Please report every line from the material that contains the word "heading".

— Supplied data —
>>>>>

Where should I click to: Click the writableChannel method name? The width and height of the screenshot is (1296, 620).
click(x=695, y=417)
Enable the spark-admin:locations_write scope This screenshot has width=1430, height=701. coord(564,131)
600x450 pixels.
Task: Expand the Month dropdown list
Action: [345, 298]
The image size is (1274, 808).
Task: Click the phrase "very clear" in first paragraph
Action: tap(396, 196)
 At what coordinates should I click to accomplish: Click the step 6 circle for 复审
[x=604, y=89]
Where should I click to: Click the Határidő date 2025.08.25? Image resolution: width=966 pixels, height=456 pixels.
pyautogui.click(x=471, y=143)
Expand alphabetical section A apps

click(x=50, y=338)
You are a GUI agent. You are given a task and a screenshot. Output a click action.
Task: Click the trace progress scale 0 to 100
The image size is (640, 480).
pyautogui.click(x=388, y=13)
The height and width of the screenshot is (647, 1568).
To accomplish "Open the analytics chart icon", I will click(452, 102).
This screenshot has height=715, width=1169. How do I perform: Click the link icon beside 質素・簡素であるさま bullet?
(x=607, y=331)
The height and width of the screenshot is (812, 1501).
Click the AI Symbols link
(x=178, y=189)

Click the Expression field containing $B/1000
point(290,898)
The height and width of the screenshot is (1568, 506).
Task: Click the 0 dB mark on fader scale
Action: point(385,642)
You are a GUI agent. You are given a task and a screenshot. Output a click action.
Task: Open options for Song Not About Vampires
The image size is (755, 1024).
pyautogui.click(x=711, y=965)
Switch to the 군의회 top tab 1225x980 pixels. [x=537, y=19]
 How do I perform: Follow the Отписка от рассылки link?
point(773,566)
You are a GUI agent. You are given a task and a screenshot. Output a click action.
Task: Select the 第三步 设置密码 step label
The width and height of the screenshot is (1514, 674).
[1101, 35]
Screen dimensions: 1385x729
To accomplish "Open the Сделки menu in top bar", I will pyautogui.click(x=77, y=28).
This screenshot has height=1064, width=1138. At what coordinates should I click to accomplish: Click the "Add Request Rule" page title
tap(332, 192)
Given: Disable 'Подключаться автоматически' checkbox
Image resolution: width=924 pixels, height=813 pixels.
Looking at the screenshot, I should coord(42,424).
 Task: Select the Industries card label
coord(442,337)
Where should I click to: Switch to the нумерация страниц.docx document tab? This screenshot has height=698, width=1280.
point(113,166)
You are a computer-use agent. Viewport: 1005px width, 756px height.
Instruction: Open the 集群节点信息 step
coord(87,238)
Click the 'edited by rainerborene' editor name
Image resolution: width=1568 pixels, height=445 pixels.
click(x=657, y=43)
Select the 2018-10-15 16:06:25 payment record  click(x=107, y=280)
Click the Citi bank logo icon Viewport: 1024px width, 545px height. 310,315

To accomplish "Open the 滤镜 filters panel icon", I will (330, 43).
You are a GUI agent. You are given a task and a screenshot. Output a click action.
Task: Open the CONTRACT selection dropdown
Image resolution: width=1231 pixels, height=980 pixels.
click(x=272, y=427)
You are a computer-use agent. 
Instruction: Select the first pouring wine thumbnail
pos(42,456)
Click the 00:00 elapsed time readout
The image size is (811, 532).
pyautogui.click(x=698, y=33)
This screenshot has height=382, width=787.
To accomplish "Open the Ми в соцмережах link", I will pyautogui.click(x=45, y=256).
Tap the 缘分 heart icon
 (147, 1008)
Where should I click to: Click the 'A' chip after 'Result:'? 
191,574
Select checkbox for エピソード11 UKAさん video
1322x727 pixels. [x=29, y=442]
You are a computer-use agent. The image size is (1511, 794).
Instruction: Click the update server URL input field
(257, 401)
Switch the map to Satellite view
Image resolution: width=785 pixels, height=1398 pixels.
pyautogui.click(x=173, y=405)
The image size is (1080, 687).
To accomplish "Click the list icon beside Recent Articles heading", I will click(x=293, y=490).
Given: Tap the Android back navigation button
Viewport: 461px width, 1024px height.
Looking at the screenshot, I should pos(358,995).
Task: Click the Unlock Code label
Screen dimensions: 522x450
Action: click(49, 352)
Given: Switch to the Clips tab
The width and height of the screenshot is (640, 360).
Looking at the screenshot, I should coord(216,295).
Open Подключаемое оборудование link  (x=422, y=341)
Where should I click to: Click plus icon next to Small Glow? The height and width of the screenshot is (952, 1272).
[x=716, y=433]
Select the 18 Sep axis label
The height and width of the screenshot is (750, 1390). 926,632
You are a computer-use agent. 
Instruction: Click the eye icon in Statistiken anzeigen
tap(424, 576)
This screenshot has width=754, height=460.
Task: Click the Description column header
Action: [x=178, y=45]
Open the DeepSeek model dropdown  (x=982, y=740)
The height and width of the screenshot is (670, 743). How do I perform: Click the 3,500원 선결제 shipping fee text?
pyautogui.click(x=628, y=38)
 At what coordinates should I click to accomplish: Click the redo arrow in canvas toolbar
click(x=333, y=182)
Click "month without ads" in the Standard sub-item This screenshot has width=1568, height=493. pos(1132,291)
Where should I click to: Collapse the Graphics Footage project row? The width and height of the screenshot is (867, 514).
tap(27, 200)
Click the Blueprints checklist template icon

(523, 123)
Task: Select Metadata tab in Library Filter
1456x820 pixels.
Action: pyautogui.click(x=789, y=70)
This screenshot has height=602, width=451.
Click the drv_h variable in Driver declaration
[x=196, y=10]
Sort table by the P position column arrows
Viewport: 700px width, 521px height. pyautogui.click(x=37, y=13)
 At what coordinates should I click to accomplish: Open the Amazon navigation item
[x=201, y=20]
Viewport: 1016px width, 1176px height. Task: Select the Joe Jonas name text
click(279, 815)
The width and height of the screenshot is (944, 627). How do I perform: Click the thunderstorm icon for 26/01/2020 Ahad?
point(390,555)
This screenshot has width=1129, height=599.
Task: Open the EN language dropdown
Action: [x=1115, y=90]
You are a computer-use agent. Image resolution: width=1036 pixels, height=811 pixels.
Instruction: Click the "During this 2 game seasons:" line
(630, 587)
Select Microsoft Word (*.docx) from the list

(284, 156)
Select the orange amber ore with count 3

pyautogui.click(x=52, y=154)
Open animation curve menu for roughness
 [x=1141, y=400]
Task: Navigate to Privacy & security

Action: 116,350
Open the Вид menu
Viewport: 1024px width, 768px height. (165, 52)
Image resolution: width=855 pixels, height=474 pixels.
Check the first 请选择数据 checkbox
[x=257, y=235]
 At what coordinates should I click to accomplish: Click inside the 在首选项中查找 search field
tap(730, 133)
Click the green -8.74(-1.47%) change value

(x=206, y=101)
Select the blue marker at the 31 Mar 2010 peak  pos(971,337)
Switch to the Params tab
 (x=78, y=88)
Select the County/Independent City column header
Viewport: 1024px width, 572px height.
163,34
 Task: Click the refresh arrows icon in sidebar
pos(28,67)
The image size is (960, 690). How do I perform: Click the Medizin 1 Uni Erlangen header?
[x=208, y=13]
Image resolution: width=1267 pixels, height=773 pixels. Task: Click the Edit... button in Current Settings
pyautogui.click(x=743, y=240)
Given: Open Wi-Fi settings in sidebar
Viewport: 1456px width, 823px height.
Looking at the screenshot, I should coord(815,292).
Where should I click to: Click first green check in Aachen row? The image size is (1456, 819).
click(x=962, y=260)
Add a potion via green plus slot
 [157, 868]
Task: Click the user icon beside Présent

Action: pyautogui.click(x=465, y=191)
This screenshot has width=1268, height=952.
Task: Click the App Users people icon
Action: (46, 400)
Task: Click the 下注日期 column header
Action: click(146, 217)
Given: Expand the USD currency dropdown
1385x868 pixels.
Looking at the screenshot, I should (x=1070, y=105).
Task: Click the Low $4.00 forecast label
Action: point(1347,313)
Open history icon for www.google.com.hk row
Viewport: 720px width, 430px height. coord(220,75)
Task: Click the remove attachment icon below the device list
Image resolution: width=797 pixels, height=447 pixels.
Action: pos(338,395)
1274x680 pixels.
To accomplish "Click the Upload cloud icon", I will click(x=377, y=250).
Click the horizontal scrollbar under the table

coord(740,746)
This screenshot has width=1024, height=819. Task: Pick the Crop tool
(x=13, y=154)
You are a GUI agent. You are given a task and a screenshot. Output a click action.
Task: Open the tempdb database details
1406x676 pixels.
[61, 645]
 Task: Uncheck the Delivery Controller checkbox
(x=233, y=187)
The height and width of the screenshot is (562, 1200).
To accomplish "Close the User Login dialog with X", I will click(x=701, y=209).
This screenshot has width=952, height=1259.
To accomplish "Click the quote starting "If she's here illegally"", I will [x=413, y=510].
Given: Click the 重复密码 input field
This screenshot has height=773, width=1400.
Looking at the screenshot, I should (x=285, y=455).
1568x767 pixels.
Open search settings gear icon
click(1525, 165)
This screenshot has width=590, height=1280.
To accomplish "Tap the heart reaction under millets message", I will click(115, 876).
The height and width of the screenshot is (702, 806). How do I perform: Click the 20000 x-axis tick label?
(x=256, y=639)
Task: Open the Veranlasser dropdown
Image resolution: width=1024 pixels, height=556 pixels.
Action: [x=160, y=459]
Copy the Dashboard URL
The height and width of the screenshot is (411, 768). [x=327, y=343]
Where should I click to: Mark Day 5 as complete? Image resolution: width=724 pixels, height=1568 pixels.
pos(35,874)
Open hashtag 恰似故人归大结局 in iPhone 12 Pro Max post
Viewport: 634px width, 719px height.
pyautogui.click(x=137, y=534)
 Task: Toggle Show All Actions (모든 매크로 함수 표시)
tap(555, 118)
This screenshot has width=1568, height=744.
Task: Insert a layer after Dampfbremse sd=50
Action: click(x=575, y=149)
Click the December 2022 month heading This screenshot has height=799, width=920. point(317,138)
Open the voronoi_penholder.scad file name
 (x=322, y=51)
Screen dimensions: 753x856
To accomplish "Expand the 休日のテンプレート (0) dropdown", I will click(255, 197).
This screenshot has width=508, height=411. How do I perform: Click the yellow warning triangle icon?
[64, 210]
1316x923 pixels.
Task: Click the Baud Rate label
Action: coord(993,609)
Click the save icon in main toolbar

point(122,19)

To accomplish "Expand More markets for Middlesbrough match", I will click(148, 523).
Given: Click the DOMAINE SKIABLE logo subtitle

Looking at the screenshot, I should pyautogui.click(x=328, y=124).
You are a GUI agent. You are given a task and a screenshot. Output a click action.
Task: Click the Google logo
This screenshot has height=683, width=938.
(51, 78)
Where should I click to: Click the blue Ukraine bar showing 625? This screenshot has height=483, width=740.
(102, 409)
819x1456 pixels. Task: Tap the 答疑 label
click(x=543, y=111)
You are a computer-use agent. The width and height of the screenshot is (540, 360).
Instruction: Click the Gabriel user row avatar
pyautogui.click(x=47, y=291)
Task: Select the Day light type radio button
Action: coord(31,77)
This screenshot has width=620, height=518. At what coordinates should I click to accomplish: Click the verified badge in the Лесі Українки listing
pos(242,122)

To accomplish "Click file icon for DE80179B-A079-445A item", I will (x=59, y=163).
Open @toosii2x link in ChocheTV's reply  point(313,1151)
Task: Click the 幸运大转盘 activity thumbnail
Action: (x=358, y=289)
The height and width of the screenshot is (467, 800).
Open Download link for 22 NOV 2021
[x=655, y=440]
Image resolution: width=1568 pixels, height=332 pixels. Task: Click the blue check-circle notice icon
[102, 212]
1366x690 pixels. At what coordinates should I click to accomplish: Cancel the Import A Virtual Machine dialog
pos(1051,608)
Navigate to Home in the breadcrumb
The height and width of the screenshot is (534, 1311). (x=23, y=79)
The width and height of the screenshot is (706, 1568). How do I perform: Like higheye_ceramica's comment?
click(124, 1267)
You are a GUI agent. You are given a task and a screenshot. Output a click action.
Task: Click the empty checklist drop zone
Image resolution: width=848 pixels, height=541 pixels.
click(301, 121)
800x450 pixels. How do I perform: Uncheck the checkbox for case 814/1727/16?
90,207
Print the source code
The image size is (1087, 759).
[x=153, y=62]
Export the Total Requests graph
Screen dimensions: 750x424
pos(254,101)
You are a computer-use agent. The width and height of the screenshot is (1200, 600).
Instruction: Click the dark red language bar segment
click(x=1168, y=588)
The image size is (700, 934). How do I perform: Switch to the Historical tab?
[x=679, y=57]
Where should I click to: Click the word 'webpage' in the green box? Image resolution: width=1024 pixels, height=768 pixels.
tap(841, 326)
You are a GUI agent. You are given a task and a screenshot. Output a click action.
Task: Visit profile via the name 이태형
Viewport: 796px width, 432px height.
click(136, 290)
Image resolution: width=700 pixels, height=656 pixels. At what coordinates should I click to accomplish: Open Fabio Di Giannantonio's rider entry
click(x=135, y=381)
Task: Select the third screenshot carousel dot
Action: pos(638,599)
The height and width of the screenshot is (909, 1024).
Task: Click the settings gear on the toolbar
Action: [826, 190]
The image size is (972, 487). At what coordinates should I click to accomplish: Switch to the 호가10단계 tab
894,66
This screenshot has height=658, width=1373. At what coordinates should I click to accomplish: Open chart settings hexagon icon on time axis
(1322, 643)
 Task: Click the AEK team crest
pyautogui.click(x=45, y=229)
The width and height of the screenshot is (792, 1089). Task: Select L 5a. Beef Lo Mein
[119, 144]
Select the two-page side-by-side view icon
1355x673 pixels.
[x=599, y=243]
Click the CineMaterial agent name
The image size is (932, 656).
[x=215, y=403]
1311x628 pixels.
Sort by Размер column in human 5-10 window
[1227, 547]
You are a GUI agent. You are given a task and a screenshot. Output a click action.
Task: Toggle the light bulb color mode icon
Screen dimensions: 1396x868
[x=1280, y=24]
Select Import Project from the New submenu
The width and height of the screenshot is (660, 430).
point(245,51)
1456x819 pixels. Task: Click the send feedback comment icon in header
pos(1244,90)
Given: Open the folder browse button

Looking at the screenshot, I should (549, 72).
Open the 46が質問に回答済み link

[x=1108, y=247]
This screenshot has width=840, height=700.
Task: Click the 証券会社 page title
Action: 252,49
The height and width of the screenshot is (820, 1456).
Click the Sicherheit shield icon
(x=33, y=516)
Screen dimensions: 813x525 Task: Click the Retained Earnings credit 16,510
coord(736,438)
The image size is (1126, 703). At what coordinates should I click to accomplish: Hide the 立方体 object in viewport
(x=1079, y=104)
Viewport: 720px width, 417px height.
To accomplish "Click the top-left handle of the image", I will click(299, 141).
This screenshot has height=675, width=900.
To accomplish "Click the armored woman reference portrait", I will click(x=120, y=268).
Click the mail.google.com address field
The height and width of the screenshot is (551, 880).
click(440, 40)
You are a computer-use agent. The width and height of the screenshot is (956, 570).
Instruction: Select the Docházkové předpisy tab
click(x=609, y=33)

<<<<<

— Task output —
To accomplish "Click the list icon beside Recent Articles heading", I will click(x=293, y=490).
Click the December 2022 month heading This screenshot has height=799, width=920. point(317,138)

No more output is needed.